* _BRANO PROPOSTO_
La figura del “ragioniere” nasce dopo. Liggio è in carcere e a sostituirlo alle riunioni della Cupola, l’assemblea deliberativa della piovra, ci sono spesso proprio Provenzano e Riina. I due però, hanno idee diverse. “Binnu” si defila, mantiene il basso profilo, si dedica agli affari, ordina estorsioni, impone il pizzo alle attività commerciali, infiltra diligentemente Cosa Nostra negli appalti pubblici. Riina invece inizia a tenere un atteggiamento via via più minaccioso, più spavaldo nei confronti degli storici boss palermitani e istiga alla violenza. In questi anni, che passeranno alla storia come gli anni del “sacco di Palermo”, Provenzano stabilisce il suo quartier generale alla Icre di Bagheria, all’interno del quale mette d’accordo boss, politici e imprenditori senza dimenticare di impartire ordini di morte.
Nel capoluogo siciliano invece, Riina dà il via alla seconda guerra di mafia, facendo strage di tutti i boss che non si piegano alla sua supremazia. “Zu Binnu” alle pistole preferisce la vita diplomatica, dove il suo uomo di fiducia è un altro corleonese: Vito Ciancimino spinto a diventare, se pur per poco tempo, sindaco di Palermo e con il quale, negli anni 90 instaura un rapporto fondamentale.

* _COMPITI DA SVOLGERE_
- 1) Riassumi il brano su Provenzano e Riina in due frasi.
- 2) Per favore, riporta il passo del brano da "La figura del" a "ordini di morte.".
Le righe qui sotto non hanno alcun legame con il brano.

* _Voci di dati archiviate_
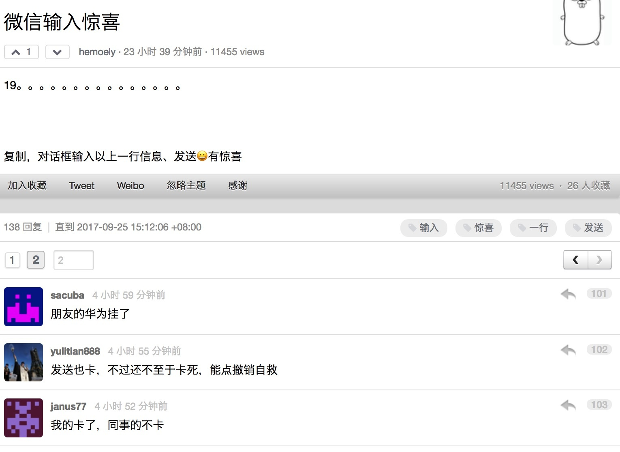This screenshot has height=452, width=620.
Task: Go to previous page with left chevron
Action: pyautogui.click(x=575, y=260)
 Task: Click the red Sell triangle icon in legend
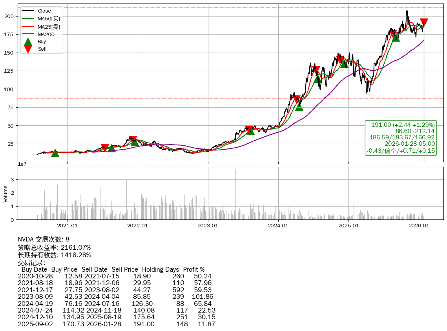[28, 49]
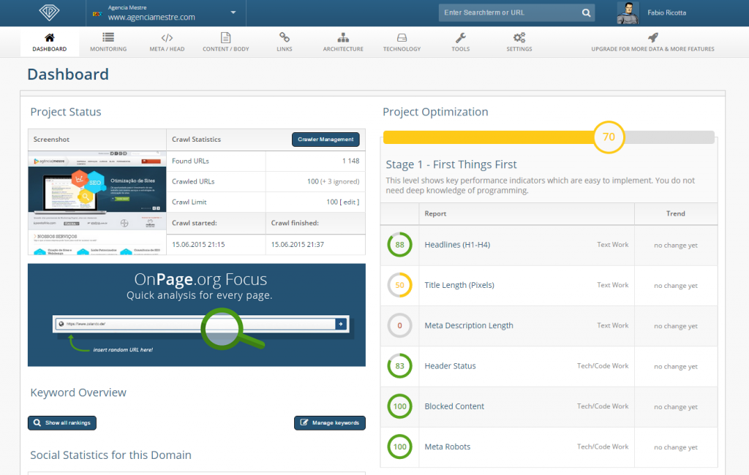This screenshot has height=475, width=749.
Task: Click the Tools wrench icon
Action: click(461, 37)
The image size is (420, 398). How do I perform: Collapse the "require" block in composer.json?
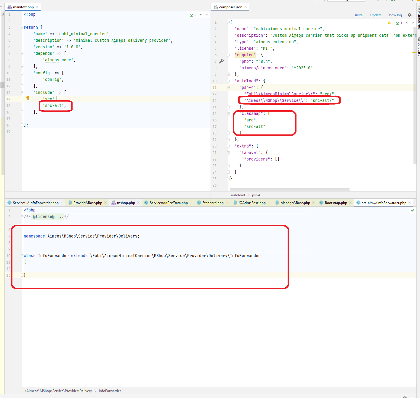click(228, 55)
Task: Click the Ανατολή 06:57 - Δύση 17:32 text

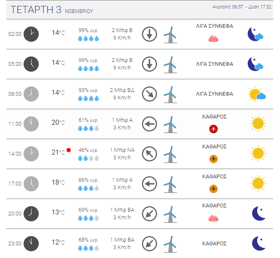Action: click(242, 7)
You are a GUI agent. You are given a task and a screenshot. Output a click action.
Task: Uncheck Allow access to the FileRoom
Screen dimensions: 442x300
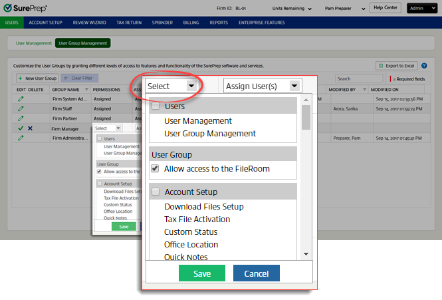click(x=155, y=169)

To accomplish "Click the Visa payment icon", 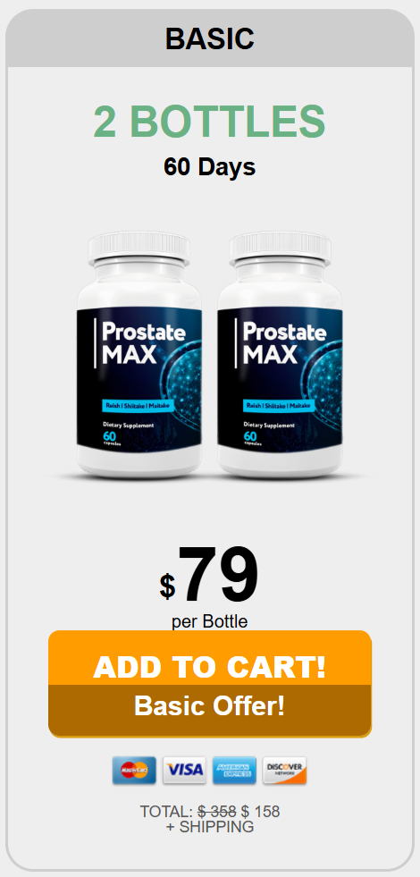I will coord(185,771).
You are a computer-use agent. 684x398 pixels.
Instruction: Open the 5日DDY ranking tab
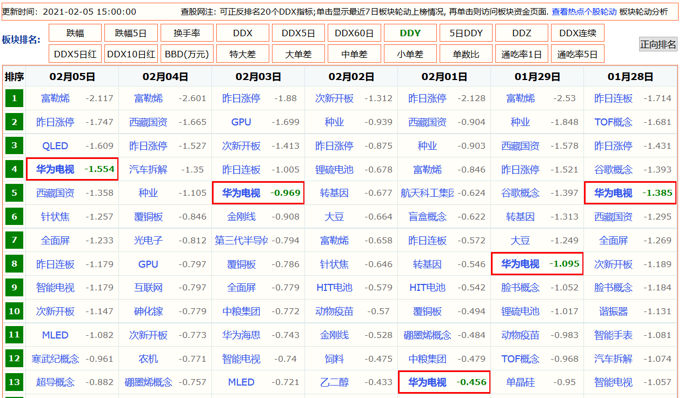tap(466, 34)
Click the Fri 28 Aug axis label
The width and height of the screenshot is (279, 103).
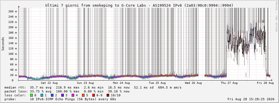[x=265, y=83]
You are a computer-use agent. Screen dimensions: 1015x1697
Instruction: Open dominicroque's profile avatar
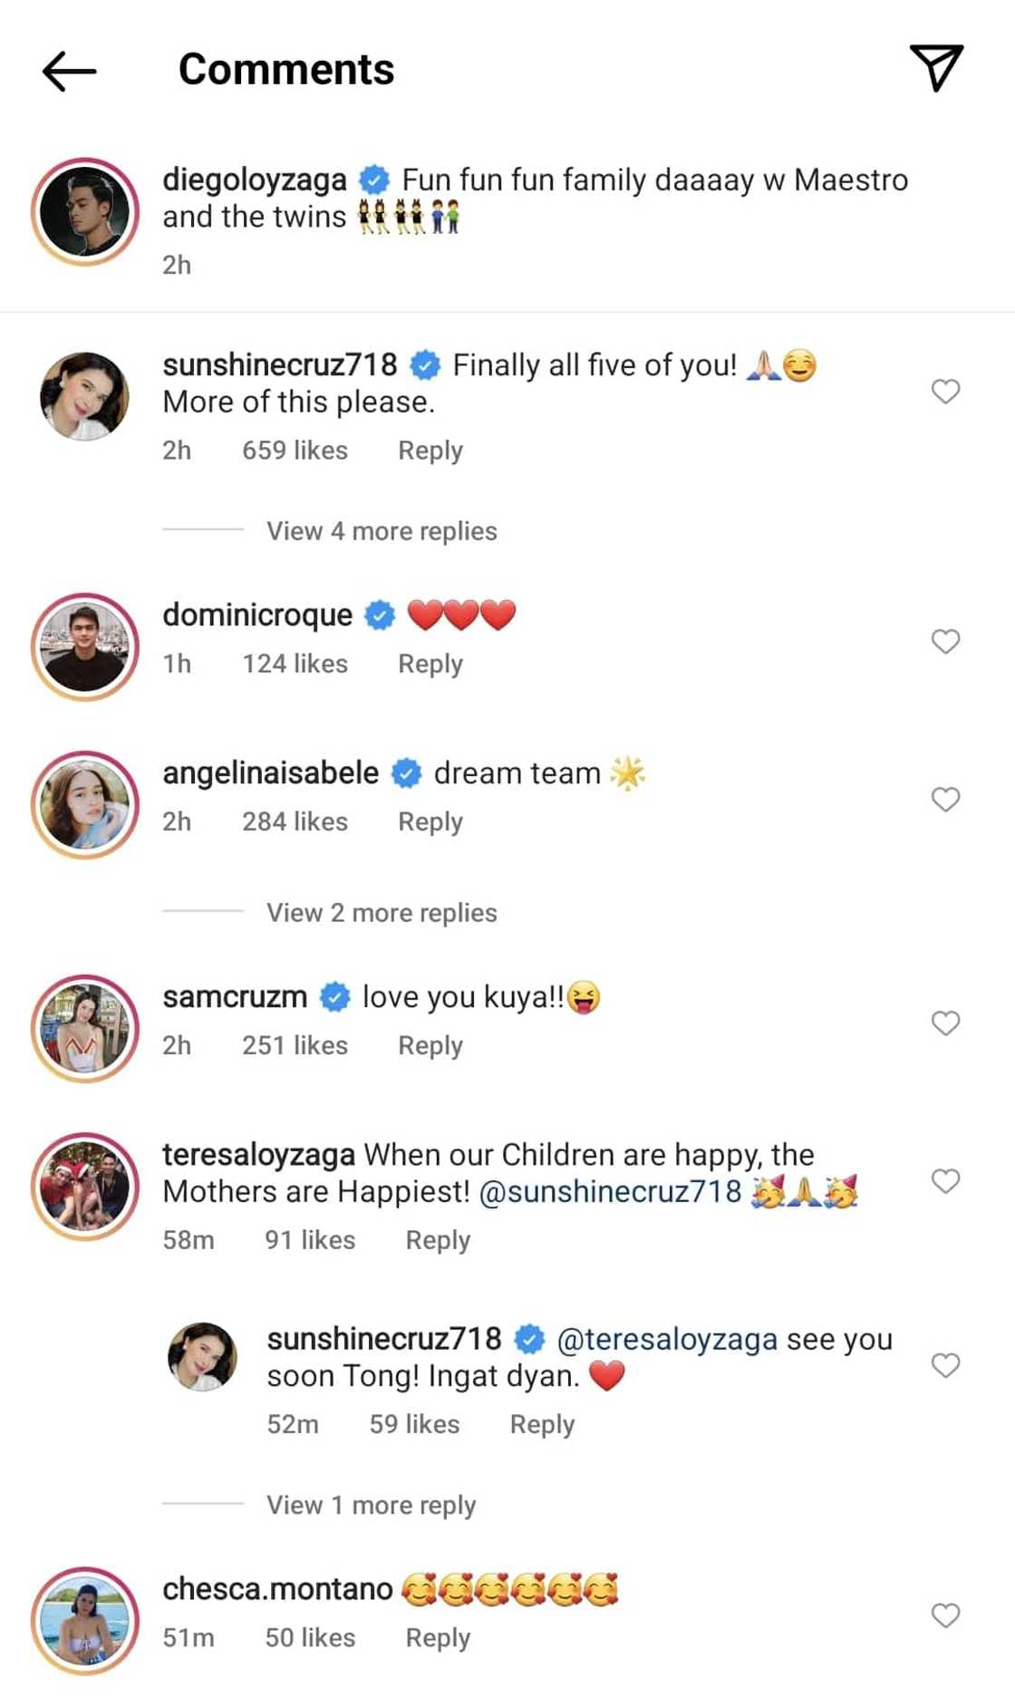pyautogui.click(x=85, y=647)
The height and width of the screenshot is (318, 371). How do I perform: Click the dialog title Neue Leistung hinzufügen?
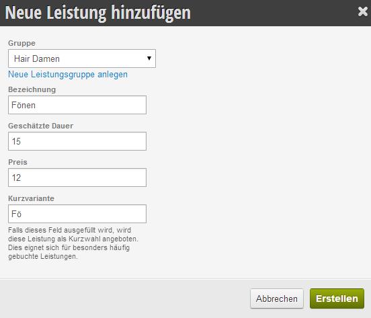[98, 13]
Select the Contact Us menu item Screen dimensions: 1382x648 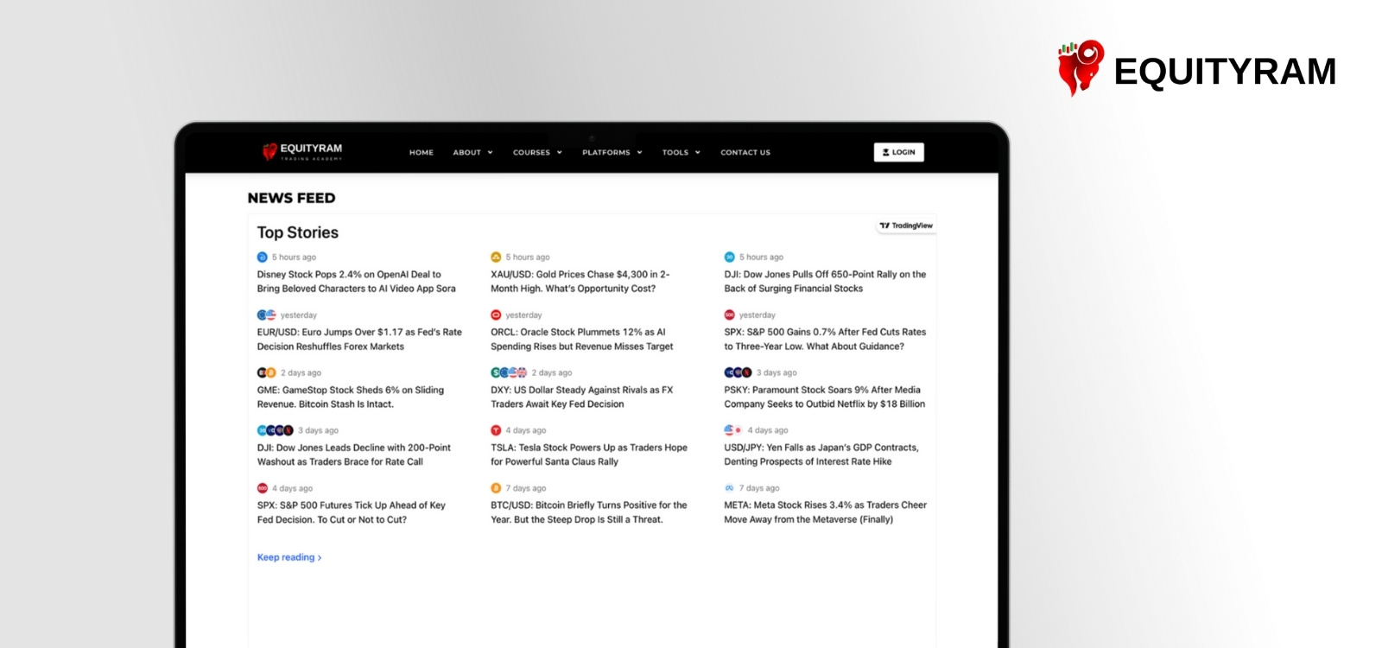[x=745, y=152]
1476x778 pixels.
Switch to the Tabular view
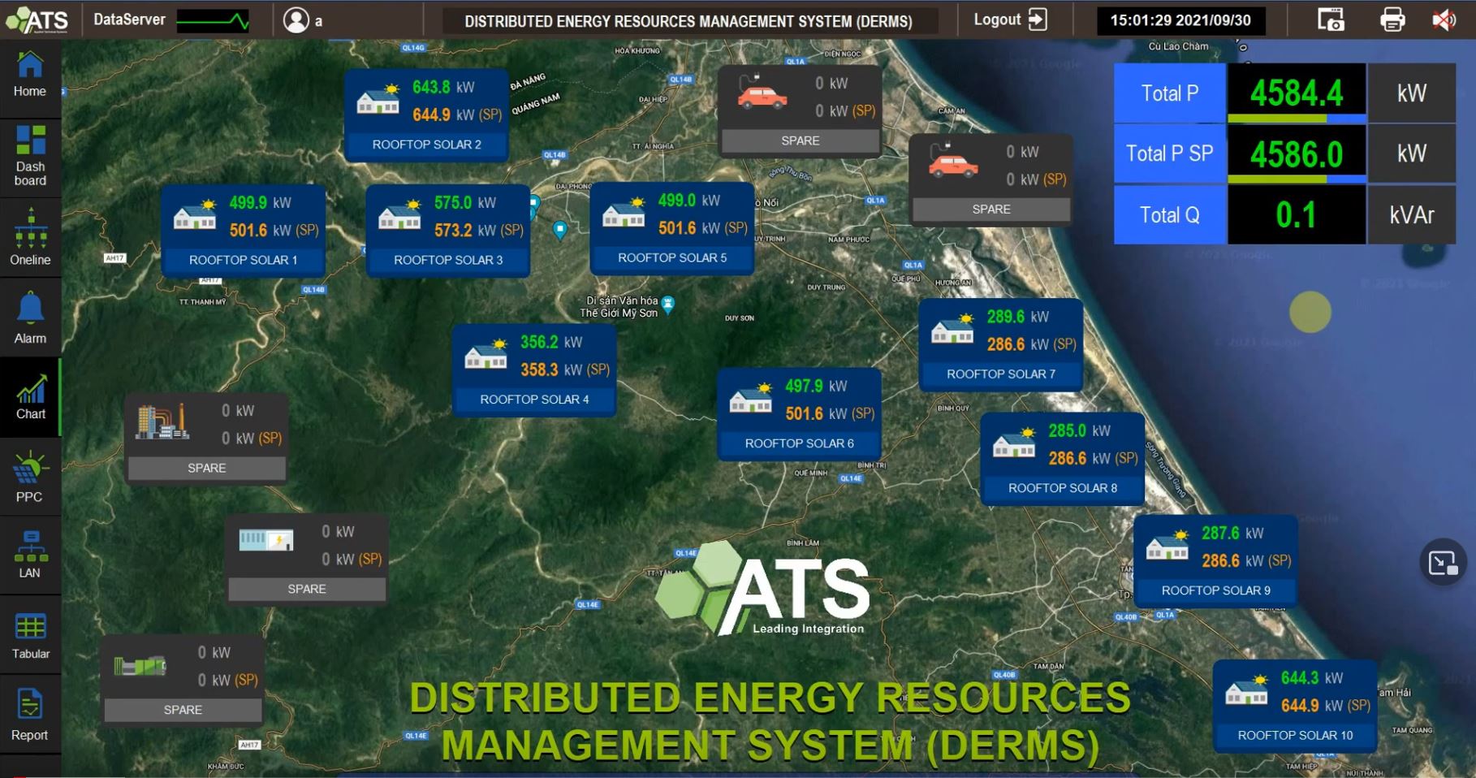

* _RISPOSTE AI COMPITI_
- 1) Con Liggio in carcere, Provenzano e Riina lo sostituiscono spesso nella Cupola ma hanno idee diverse: Provenzano mantiene un basso profilo, si dedica agli affari, alle estorsioni, al pizzo e agli appalti e dalla Icre di Bagheria mette d'accordo boss, politici e imprenditori, mentre Riina si fa sempre più minaccioso e istiga alla violenza. A Palermo Riina dà il via alla seconda guerra di mafia contro i boss che non si piegano, mentre Provenzano preferisce la vita diplomatica, dove il suo uomo di fiducia è il corleonese Vito Ciancimino, per poco tempo sindaco di Palermo.

- 2)
La figura del “ragioniere” nasce dopo. Liggio è in carcere e a sostituirlo alle riunioni della Cupola, l’assemblea deliberativa della piovra, ci sono spesso proprio Provenzano e Riina. I due però, hanno idee diverse. “Binnu” si defila, mantiene il basso profilo, si dedica agli affari, ordina estorsioni, impone il pizzo alle attività commerciali, infiltra diligentemente Cosa Nostra negli appalti pubblici. Riina invece inizia a tenere un atteggiamento via via più minaccioso, più spavaldo nei confronti degli storici boss palermitani e istiga alla violenza. In questi anni, che passeranno alla storia come gli anni del “sacco di Palermo”, Provenzano stabilisce il suo quartier generale alla Icre di Bagheria, all’interno del quale mette d’accordo boss, politici e imprenditori senza dimenticare di impartire ordini di morte.